## TASK BRIEF:
Report all lines from the entries below in which "value" appears.

[Collected data entries]

-*-

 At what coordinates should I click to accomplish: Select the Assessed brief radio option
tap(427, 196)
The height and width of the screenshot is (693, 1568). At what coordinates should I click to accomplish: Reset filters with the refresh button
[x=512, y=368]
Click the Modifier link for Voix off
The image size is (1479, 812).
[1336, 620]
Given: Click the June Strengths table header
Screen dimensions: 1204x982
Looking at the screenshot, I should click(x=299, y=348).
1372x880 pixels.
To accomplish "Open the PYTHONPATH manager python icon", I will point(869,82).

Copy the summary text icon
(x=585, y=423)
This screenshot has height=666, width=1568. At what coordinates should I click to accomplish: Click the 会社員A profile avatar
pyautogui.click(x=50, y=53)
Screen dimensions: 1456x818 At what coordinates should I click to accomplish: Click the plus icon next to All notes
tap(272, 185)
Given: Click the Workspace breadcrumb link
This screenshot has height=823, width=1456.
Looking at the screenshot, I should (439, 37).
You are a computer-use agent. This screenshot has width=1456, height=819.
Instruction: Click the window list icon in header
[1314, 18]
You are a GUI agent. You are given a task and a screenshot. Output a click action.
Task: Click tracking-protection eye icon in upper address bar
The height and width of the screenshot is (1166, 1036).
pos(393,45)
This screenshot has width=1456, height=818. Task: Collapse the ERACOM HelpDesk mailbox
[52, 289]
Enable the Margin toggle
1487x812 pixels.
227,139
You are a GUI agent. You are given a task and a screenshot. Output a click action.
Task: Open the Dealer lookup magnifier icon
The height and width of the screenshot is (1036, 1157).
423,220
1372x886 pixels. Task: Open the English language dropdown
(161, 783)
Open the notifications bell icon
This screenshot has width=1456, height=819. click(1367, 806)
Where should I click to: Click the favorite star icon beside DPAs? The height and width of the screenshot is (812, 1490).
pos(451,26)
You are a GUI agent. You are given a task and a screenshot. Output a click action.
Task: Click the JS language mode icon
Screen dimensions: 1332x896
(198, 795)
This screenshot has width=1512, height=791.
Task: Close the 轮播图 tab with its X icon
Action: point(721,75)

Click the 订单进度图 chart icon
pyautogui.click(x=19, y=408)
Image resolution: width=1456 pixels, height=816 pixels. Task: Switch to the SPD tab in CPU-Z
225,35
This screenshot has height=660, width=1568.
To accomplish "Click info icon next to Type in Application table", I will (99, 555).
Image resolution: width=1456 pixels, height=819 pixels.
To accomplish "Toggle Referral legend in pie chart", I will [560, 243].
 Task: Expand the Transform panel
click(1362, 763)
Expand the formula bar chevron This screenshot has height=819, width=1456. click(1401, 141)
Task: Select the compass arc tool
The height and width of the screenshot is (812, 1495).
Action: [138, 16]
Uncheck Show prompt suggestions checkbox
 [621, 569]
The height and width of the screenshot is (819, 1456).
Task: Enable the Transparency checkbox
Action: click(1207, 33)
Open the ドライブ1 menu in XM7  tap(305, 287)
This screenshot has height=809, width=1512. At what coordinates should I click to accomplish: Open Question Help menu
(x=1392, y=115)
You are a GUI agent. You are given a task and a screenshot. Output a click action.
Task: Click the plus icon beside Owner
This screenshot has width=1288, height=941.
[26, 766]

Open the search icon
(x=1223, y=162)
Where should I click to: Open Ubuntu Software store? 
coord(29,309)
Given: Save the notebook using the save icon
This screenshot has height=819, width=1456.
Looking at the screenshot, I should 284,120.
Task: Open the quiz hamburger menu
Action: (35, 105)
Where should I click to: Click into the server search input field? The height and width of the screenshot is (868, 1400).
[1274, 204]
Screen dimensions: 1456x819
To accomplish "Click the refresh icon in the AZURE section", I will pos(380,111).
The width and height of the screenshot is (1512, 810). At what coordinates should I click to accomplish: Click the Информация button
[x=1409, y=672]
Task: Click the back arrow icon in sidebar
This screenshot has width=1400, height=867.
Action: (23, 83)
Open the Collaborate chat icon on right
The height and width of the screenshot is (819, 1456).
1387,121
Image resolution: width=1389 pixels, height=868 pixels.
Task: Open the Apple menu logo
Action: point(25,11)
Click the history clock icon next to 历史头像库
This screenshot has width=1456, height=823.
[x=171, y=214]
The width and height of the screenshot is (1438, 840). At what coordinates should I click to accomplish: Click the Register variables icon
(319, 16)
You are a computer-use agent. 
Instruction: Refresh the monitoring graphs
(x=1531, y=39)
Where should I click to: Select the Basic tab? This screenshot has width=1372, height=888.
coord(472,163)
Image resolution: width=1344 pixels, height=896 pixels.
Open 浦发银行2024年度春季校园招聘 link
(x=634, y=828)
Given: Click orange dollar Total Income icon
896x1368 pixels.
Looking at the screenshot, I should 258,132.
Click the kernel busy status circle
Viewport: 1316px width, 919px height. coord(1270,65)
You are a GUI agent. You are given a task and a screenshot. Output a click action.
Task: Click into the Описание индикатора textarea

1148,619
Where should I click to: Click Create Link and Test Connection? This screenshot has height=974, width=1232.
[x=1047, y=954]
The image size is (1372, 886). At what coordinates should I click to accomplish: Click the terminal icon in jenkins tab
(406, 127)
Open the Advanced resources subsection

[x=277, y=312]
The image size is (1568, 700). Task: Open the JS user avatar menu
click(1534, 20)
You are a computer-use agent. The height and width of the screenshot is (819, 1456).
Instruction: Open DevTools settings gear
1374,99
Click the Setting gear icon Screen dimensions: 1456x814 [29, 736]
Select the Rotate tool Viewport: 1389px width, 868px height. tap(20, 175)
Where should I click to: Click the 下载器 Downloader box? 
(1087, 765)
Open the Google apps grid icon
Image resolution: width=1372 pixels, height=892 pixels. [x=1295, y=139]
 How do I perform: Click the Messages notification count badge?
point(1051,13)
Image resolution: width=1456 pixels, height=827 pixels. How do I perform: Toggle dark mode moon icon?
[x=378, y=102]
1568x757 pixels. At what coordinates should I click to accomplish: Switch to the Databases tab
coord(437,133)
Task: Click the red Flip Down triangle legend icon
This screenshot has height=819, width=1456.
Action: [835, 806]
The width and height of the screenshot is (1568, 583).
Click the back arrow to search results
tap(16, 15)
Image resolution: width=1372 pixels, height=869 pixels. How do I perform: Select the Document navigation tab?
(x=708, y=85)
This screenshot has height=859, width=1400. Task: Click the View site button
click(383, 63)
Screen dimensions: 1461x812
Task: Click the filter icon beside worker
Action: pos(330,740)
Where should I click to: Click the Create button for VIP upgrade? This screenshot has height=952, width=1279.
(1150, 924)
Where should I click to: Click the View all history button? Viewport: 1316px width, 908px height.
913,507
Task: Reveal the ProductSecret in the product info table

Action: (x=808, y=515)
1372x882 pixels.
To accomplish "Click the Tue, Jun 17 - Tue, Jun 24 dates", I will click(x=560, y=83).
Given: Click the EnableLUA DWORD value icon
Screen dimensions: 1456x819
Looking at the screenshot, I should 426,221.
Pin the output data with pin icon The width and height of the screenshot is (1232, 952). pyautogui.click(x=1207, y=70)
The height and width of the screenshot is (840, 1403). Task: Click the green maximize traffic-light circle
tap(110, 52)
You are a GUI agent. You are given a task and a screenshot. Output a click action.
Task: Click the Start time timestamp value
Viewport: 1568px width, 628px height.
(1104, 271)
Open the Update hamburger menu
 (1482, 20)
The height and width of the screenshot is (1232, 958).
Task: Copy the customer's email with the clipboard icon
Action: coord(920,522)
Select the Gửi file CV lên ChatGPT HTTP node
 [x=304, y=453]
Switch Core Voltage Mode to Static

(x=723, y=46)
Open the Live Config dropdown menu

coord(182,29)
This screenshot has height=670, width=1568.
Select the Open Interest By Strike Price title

-*-

## TASK RESULT:
Given: Click the EnableLUA DWORD value icon
Task: Click the Start time timestamp value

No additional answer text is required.